### Consegna 1
Nel brano selezionato, perché le ulteriori censure dell'appellante sulle dimensioni dello spazio antistante il cancello non colgono nel segno? Rispondi in una o due frasi.

┄┄┄┄┄┄┄┄┄┄

8.3. Anche le ulteriori censure non colgono nel segno, dal momento che gli elaborati progettuali presentati dall'appellante non specificano affatto la sussistenza di quelle particolari eccezioni che in determinate ipotesi consentono di ovviare alle dimensioni dello spazio antistante il cancello. Vale un analogo discorso circa il computo dell'altezza del muro di cinta, posto che quella dell'appellante è una prospettazione del tutto soggettiva, smentita dai riscontri oggettivi innanzi citati.

9. Tornando al primo motivo di appello, l'appellante contesta il mancato accoglimento da parte del T.A.R. delle prime due doglianze di cui al ricorso di primo grado, con cui ha censurato la legittimità dell'atto di autotutela per difetto di motivazione per non essere stato indicato uno specifico interesse all'annullamento, diverso dal mero ripristino della legalità, dato che le opere realizzate non arrecavano alcun pregiudizio alla viabilità ed alla circolazione; non sarebbe stato inoltre considerato l'affidamento integrato nel privato nell'avvenuta esecuzione dei lavori e non era stata valutata la possibilità di soluzioni alternative, quanto alla demolizione del cancello, visto che il regolamento prevede la possibilità di utilizzare sistemi di apertura automatica; inoltre, non era stato valutato il rispetto dell'esercizio del potere entro i termini ragionevoli, né valutati gli interessi del destinatario rispetto all'atto da rimuovere.

┄┄┄┄┄┄┄┄┄┄

### Consegna 2
Trascrivi dai record tutto ciò che va dalla riga che contiene "is (872, 1550)." fino alla riga che contiene "nba icon is located at coordinates (93, 699).", entrambe comprese.

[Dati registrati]
┄┄┄┄┄┄┄┄┄┄

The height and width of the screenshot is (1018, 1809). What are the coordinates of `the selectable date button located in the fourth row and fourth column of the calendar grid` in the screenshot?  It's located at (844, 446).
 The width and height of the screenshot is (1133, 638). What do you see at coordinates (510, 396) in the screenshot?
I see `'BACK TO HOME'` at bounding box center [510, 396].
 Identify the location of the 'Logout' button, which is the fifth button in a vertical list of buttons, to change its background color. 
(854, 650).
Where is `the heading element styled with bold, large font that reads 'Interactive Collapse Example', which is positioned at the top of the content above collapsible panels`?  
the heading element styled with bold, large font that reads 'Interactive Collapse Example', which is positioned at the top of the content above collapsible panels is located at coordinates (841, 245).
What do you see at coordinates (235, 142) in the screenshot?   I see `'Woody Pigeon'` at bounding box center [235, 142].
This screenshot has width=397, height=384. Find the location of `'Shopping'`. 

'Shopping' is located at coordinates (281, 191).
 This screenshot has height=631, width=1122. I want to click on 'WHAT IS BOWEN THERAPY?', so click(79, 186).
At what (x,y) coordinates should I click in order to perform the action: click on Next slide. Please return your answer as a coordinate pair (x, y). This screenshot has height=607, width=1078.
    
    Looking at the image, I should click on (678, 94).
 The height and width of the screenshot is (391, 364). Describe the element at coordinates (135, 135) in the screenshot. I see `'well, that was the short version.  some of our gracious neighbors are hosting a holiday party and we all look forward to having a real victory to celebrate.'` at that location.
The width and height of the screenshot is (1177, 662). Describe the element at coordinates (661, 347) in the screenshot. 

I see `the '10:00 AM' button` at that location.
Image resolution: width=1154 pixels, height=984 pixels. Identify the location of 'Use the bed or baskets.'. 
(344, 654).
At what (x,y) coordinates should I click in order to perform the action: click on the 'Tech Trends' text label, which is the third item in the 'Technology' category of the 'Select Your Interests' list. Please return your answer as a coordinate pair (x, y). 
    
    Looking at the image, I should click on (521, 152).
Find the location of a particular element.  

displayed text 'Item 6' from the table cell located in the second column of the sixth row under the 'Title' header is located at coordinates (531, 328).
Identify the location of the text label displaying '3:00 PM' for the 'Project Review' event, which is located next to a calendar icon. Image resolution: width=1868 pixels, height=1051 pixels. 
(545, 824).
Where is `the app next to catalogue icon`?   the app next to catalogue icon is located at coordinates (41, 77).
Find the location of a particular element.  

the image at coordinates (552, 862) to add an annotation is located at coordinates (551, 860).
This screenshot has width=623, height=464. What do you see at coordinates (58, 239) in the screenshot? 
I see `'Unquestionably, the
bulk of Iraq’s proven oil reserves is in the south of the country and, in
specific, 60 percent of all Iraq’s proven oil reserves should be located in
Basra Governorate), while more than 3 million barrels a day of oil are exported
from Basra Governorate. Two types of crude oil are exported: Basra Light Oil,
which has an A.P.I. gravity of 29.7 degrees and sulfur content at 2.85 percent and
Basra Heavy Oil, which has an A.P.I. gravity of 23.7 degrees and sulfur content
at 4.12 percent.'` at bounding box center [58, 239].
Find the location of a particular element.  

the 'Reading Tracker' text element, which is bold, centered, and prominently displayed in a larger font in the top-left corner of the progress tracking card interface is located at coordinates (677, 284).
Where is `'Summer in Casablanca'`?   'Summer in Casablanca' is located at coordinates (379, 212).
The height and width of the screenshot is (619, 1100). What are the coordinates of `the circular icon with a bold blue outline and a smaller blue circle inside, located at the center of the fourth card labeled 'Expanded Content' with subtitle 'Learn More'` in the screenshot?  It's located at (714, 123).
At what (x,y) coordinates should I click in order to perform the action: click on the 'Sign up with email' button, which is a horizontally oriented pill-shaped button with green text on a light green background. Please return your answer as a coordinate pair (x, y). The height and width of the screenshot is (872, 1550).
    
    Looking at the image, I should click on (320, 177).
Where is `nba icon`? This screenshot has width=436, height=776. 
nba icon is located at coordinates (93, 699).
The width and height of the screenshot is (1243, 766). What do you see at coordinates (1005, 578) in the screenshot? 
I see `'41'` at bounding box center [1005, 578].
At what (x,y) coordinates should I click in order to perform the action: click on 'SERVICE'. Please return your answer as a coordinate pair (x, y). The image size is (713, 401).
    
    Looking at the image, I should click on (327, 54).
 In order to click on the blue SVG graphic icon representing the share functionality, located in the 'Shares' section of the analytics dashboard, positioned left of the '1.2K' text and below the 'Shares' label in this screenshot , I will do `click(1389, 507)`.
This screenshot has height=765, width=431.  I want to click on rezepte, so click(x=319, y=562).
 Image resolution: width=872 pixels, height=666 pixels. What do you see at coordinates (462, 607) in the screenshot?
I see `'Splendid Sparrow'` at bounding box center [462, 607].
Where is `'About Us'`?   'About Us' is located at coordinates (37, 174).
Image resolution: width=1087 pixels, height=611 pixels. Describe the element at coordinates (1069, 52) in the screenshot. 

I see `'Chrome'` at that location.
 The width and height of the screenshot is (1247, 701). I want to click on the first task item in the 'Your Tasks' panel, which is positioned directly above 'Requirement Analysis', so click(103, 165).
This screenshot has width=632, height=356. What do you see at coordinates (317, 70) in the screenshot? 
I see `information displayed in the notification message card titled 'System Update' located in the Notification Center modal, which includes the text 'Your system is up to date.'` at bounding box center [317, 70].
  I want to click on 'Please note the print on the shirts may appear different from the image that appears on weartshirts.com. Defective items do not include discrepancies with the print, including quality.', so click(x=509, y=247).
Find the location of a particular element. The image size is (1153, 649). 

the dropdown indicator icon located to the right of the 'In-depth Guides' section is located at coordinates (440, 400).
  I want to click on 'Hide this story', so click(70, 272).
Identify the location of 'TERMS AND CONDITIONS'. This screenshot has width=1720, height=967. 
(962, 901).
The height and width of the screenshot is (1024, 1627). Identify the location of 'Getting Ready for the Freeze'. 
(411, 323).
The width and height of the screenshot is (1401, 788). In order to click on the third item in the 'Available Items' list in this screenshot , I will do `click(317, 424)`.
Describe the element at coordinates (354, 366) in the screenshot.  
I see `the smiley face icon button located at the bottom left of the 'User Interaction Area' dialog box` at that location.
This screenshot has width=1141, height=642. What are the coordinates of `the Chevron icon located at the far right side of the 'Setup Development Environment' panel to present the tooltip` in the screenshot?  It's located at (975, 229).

┄┄┄┄┄┄┄┄┄┄

### Risposta completa 1
Non colgono nel segno perché gli elaborati progettuali presentati dall'appellante non specificano affatto la sussistenza di quelle particolari eccezioni che in determinate ipotesi consentono di ovviare alle dimensioni dello spazio antistante il cancello.

### Risposta completa 2
At what (x,y) coordinates should I click in order to perform the action: click on the 'Sign up with email' button, which is a horizontally oriented pill-shaped button with green text on a light green background. Please return your answer as a coordinate pair (x, y). The height and width of the screenshot is (872, 1550).
    
    Looking at the image, I should click on (320, 177).
Where is `nba icon`? This screenshot has width=436, height=776. 
nba icon is located at coordinates (93, 699).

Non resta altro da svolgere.